### Problem details:
Which lines of the entries below include "agent"? List them all.

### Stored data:
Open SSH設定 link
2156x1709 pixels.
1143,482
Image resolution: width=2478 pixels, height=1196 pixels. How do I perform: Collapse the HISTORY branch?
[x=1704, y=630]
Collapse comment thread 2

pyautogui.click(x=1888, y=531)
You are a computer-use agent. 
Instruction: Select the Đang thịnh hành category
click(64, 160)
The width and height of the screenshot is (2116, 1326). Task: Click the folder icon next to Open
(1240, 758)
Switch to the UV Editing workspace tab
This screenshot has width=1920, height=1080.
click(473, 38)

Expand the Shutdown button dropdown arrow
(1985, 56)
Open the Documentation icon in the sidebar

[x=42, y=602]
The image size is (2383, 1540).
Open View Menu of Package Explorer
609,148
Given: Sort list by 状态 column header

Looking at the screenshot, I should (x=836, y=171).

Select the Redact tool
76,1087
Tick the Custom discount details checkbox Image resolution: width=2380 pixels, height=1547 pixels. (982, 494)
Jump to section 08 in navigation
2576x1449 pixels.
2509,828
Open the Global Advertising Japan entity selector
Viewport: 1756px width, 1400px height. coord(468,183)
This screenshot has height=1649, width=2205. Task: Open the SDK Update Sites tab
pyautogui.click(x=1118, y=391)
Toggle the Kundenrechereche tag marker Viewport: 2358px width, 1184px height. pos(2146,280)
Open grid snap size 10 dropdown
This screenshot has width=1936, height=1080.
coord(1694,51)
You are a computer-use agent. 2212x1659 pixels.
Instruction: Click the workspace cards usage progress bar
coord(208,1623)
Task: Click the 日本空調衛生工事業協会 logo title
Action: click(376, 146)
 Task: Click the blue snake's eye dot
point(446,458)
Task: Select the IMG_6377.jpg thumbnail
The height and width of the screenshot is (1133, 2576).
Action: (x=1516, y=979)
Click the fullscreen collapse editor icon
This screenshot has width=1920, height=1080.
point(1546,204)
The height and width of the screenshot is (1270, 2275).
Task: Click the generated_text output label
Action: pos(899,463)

### Finished exercise:
You are a computer-use agent. 
You are a computer-use agent. 2212x1659 pixels.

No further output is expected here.